● **Provided records**:
########################################

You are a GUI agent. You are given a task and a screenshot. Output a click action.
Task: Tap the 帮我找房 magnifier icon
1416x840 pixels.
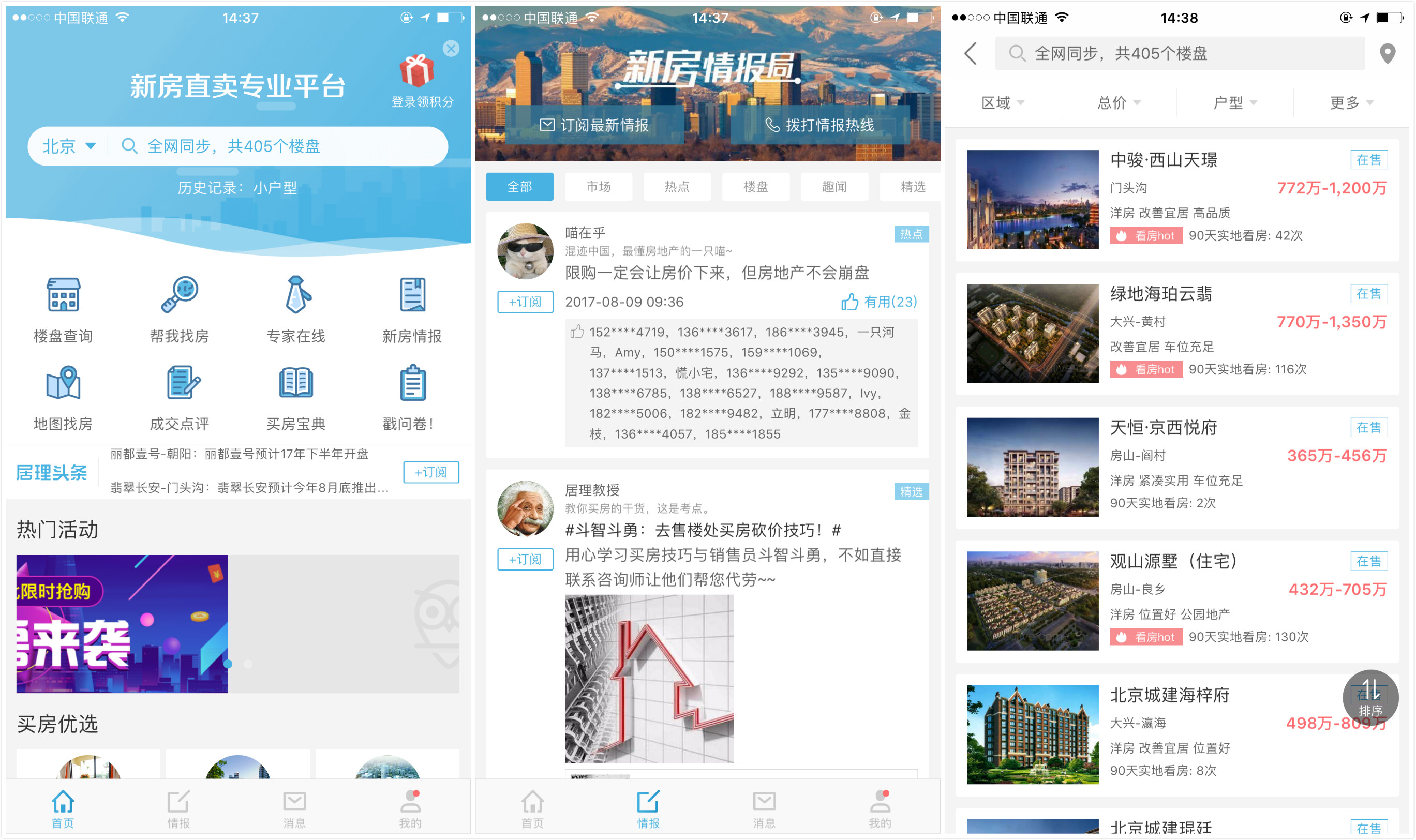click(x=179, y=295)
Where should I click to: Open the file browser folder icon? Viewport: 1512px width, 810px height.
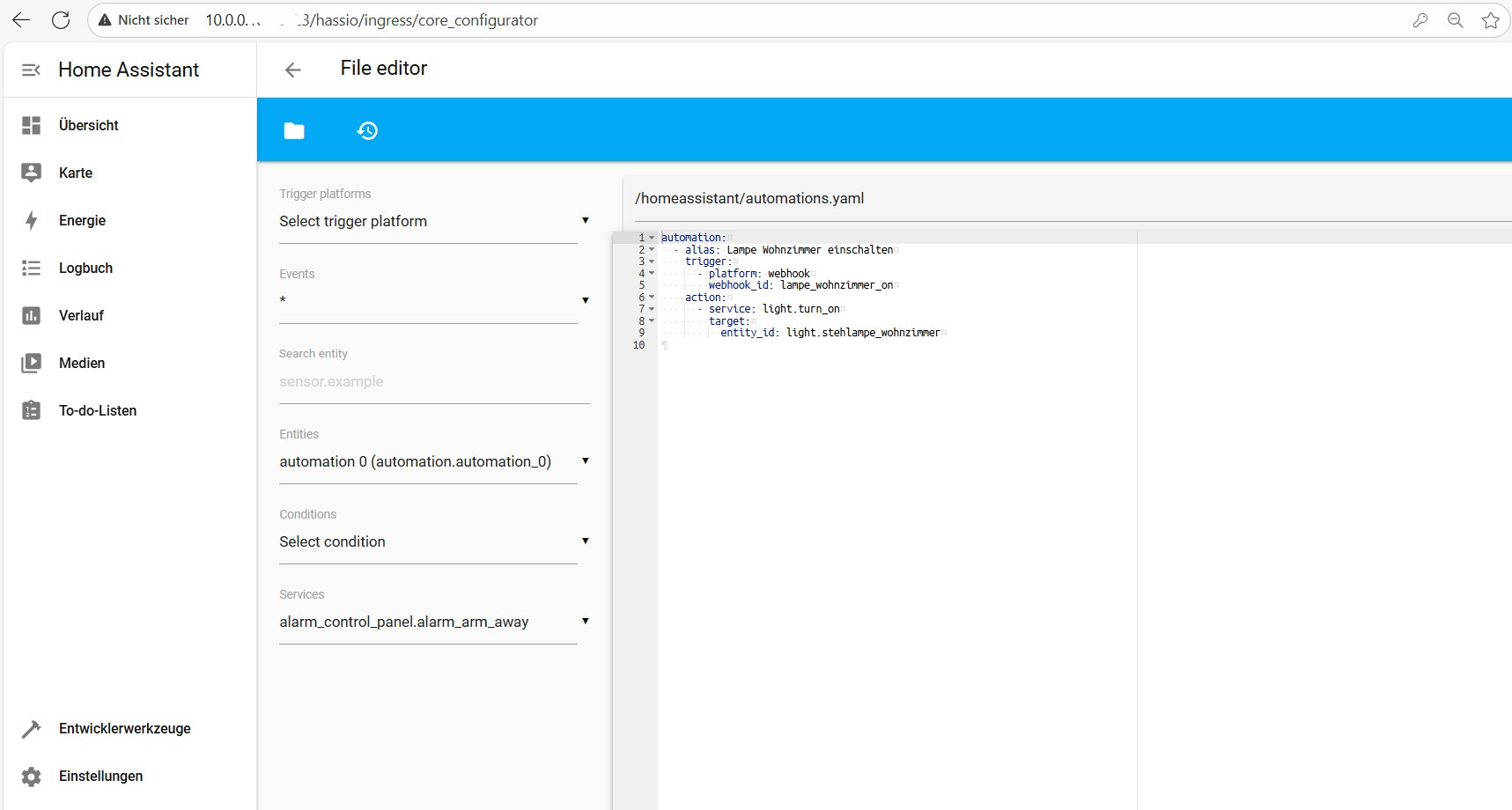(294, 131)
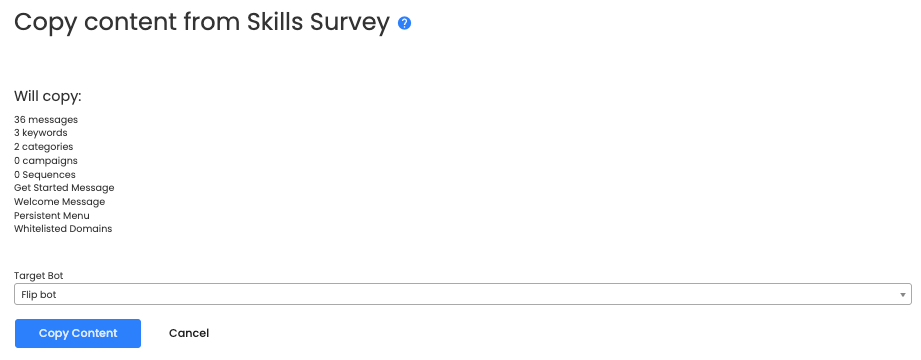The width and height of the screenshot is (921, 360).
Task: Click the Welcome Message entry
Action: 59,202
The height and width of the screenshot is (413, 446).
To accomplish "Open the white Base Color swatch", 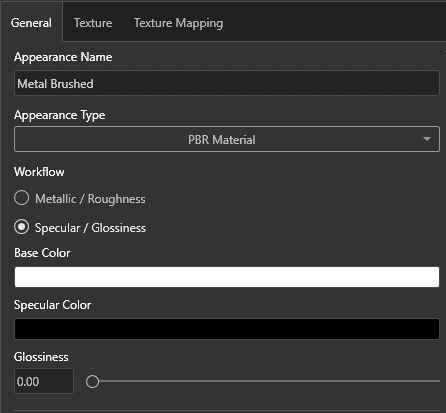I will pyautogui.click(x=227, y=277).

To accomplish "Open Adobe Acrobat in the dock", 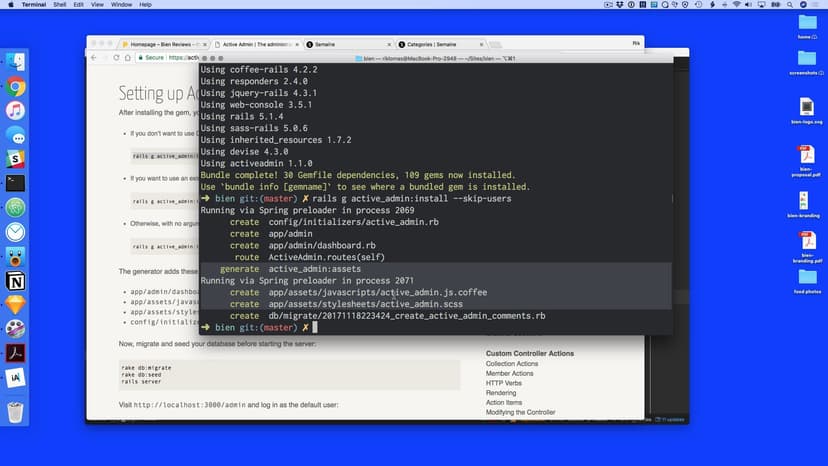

########################################

Above are records; repeat only the lines from the line with "Task: Tap the 帮我找房 magnifier icon" through the line with "The height and", and leave pictures out.

● **Answer below**:
Task: Tap the 帮我找房 magnifier icon
1416x840 pixels.
click(x=179, y=295)
Where should I click to: Open the file browser folder icon? Viewport: 1512px width, 810px height.
(294, 131)
The width and height of the screenshot is (921, 360).
Task: Click the Welcome Message entry
Action: 59,202
The height and width of the screenshot is (413, 446).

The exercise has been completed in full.